*** SUPPLIED DATA ***

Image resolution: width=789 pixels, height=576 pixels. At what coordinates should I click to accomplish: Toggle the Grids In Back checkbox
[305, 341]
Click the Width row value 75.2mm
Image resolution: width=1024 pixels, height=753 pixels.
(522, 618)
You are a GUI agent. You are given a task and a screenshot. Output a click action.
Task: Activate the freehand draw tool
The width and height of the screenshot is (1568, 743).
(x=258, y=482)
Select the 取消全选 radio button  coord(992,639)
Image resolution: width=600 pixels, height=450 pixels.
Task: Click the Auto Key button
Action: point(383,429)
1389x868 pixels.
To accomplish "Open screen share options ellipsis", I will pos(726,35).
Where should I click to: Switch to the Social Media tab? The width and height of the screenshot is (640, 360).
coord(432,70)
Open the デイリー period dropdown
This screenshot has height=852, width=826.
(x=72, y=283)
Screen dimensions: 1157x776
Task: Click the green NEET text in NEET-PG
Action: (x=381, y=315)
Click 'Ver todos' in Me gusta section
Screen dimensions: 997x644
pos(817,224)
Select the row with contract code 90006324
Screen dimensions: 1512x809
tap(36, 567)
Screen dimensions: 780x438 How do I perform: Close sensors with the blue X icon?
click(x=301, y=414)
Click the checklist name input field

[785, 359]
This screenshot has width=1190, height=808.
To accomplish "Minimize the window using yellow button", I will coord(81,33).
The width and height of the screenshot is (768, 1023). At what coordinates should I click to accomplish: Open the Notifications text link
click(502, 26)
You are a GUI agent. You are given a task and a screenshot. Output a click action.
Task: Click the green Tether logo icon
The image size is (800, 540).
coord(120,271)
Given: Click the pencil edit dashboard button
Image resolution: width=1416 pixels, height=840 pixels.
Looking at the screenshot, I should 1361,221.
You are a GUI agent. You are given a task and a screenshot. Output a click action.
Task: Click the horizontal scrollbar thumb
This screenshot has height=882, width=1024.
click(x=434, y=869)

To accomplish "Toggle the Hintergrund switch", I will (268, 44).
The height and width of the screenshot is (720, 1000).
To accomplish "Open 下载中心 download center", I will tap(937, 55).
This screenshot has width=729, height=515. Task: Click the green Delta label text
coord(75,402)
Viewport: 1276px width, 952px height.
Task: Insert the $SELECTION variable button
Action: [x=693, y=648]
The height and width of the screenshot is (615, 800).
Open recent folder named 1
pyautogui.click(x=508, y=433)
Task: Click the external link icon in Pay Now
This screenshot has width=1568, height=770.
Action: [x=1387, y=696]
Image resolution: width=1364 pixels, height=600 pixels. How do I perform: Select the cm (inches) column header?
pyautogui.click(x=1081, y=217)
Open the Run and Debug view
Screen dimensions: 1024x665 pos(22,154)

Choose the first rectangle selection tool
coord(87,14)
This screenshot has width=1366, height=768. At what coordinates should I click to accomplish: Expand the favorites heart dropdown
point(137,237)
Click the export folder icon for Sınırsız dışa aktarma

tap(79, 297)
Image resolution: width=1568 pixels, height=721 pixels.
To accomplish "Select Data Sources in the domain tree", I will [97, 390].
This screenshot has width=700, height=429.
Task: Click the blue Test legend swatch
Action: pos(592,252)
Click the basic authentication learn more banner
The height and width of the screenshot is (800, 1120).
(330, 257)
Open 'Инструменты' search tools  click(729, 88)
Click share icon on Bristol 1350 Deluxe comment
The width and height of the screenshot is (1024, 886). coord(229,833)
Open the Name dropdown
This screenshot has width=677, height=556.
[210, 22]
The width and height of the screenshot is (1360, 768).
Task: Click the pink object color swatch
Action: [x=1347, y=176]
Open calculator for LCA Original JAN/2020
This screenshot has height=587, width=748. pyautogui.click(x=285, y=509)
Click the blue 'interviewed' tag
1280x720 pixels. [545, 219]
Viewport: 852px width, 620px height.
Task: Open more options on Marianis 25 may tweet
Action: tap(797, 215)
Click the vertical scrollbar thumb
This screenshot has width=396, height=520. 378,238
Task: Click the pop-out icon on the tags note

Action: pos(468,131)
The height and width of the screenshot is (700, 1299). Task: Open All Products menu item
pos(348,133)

*** End of SUPPLIED DATA ***

» **GOAL OF THE EXERCISE**: Once you have read the records above, output each of them verbatim.

» **EXPECTED ANSWER**:
Image resolution: width=789 pixels, height=576 pixels. At what coordinates should I click to accomplish: Toggle the Grids In Back checkbox
[305, 341]
Click the Width row value 75.2mm
Image resolution: width=1024 pixels, height=753 pixels.
(522, 618)
You are a GUI agent. You are given a task and a screenshot. Output a click action.
Task: Activate the freehand draw tool
The width and height of the screenshot is (1568, 743).
(x=258, y=482)
Select the 取消全选 radio button  coord(992,639)
Image resolution: width=600 pixels, height=450 pixels.
Task: Click the Auto Key button
Action: point(383,429)
1389x868 pixels.
To accomplish "Open screen share options ellipsis", I will pos(726,35).
Where should I click to: Switch to the Social Media tab? The width and height of the screenshot is (640, 360).
coord(432,70)
Open the デイリー period dropdown
This screenshot has height=852, width=826.
(x=72, y=283)
Screen dimensions: 1157x776
Task: Click the green NEET text in NEET-PG
Action: (x=381, y=315)
Click 'Ver todos' in Me gusta section
Screen dimensions: 997x644
pos(817,224)
Select the row with contract code 90006324
Screen dimensions: 1512x809
tap(36, 567)
Screen dimensions: 780x438 How do I perform: Close sensors with the blue X icon?
click(x=301, y=414)
Click the checklist name input field

[785, 359]
This screenshot has width=1190, height=808.
To accomplish "Minimize the window using yellow button", I will coord(81,33).
The width and height of the screenshot is (768, 1023). At what coordinates should I click to accomplish: Open the Notifications text link
click(502, 26)
You are a GUI agent. You are given a task and a screenshot. Output a click action.
Task: Click the green Tether logo icon
The image size is (800, 540).
coord(120,271)
Given: Click the pencil edit dashboard button
Image resolution: width=1416 pixels, height=840 pixels.
Looking at the screenshot, I should 1361,221.
You are a GUI agent. You are given a task and a screenshot. Output a click action.
Task: Click the horizontal scrollbar thumb
This screenshot has height=882, width=1024.
click(x=434, y=869)

To accomplish "Toggle the Hintergrund switch", I will (268, 44).
The height and width of the screenshot is (720, 1000).
To accomplish "Open 下载中心 download center", I will tap(937, 55).
This screenshot has width=729, height=515. Task: Click the green Delta label text
coord(75,402)
Viewport: 1276px width, 952px height.
Task: Insert the $SELECTION variable button
Action: [x=693, y=648]
The height and width of the screenshot is (615, 800).
Open recent folder named 1
pyautogui.click(x=508, y=433)
Task: Click the external link icon in Pay Now
This screenshot has width=1568, height=770.
Action: [x=1387, y=696]
Image resolution: width=1364 pixels, height=600 pixels. How do I perform: Select the cm (inches) column header?
pyautogui.click(x=1081, y=217)
Open the Run and Debug view
Screen dimensions: 1024x665 pos(22,154)

Choose the first rectangle selection tool
coord(87,14)
This screenshot has width=1366, height=768. At what coordinates should I click to accomplish: Expand the favorites heart dropdown
point(137,237)
Click the export folder icon for Sınırsız dışa aktarma

tap(79, 297)
Image resolution: width=1568 pixels, height=721 pixels.
To accomplish "Select Data Sources in the domain tree", I will [97, 390].
This screenshot has width=700, height=429.
Task: Click the blue Test legend swatch
Action: pos(592,252)
Click the basic authentication learn more banner
The height and width of the screenshot is (800, 1120).
(330, 257)
Open 'Инструменты' search tools  click(729, 88)
Click share icon on Bristol 1350 Deluxe comment
The width and height of the screenshot is (1024, 886). coord(229,833)
Open the Name dropdown
This screenshot has width=677, height=556.
[210, 22]
The width and height of the screenshot is (1360, 768).
Task: Click the pink object color swatch
Action: [x=1347, y=176]
Open calculator for LCA Original JAN/2020
This screenshot has height=587, width=748. pyautogui.click(x=285, y=509)
Click the blue 'interviewed' tag
1280x720 pixels. [545, 219]
Viewport: 852px width, 620px height.
Task: Open more options on Marianis 25 may tweet
Action: tap(797, 215)
Click the vertical scrollbar thumb
This screenshot has width=396, height=520. 378,238
Task: Click the pop-out icon on the tags note

Action: pos(468,131)
The height and width of the screenshot is (700, 1299). Task: Open All Products menu item
pos(348,133)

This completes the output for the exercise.